## WORK TASK
When the line with "Given: Open the kateitron reblog source link" is reached, include it and stop; before that, copy each line of the listing exactly from the first.
[Opening SOURCE MATERIAL section]
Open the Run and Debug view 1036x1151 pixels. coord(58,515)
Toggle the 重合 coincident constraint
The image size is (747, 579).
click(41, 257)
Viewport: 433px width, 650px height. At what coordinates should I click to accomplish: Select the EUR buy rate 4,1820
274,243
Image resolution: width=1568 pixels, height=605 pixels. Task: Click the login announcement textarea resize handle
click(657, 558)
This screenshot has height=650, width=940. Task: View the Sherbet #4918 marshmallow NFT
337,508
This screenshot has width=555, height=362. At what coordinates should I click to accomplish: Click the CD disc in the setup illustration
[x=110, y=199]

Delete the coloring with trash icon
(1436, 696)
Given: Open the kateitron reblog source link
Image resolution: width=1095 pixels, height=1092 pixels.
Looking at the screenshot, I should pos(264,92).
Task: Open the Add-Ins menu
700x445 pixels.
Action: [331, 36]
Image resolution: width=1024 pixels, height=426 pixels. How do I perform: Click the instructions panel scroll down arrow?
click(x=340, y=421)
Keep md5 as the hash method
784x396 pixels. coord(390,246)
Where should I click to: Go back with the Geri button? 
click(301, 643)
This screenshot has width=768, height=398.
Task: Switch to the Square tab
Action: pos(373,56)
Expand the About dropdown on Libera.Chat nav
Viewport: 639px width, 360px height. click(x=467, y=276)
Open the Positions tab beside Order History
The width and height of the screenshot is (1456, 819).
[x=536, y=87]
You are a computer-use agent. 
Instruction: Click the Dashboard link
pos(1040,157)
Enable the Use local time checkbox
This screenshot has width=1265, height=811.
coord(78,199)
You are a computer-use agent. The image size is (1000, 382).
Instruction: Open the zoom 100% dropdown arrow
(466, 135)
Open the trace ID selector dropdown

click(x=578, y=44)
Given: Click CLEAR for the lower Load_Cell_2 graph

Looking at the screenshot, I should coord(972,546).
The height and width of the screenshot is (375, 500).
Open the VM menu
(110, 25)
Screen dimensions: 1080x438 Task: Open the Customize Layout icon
[Closing SOURCE MATERIAL section]
## RESULT FOR THIS TASK
Open the Run and Debug view 1036x1151 pixels. coord(58,515)
Toggle the 重合 coincident constraint
The image size is (747, 579).
click(41, 257)
Viewport: 433px width, 650px height. At what coordinates should I click to accomplish: Select the EUR buy rate 4,1820
274,243
Image resolution: width=1568 pixels, height=605 pixels. Task: Click the login announcement textarea resize handle
click(657, 558)
This screenshot has height=650, width=940. Task: View the Sherbet #4918 marshmallow NFT
337,508
This screenshot has width=555, height=362. At what coordinates should I click to accomplish: Click the CD disc in the setup illustration
[x=110, y=199]

Delete the coloring with trash icon
(1436, 696)
Given: Open the kateitron reblog source link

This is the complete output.